Os militares das Forças Armadas têm direito a deixar uma pensão por morte para seus dependentes. Isto inclui os militares da Marinha, do Exército e da Aeronáutica.
O objetivo é garantir o sustento da família do militar em caso de falecimento.
A legislação prevê que estes dependentes devem constar na declaração de beneficiários do militar, que é um documento preenchido pelo próprio militar em vida, onde ele deve indicar os beneficiários de uma eventual pensão por morte após o seu falecimento.
Na primeira ordem de prioridade, estão o cônjuge, ex-cônjuge que receba pensão alimentícia, filhos menores ou inválidos ou menores ou inválidos sob sua guarda ou tutela.
A dependência econômica dos integrantes desta ordem de prioridade é presumida.

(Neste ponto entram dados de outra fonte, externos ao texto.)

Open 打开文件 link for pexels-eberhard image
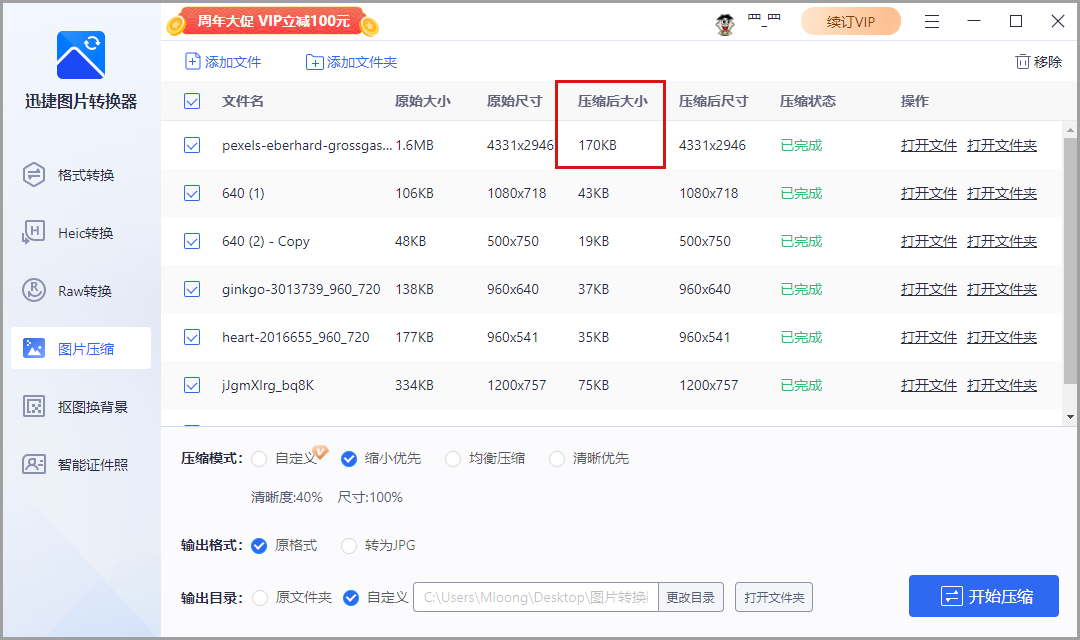 [929, 145]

A relação familiar entre eles é suficiente para que a pensão por morte militar seja concedida.
E somente na segunda ordem de prioridade, estão a mãe e o pai que comprovem dependência econômica do militar. Esta dependência deve ser demonstrada por documentos que comprovem que os pais eram sustentados (mesmo que parcialmente) pelo filho militar.
Por exemplo, os pais devem comprovar que o filho era responsável pelo pagamento de uma mesada, pelas compras da casa, pelo pagamento do aluguel, do plano de saúde ou de outras despesas importantes.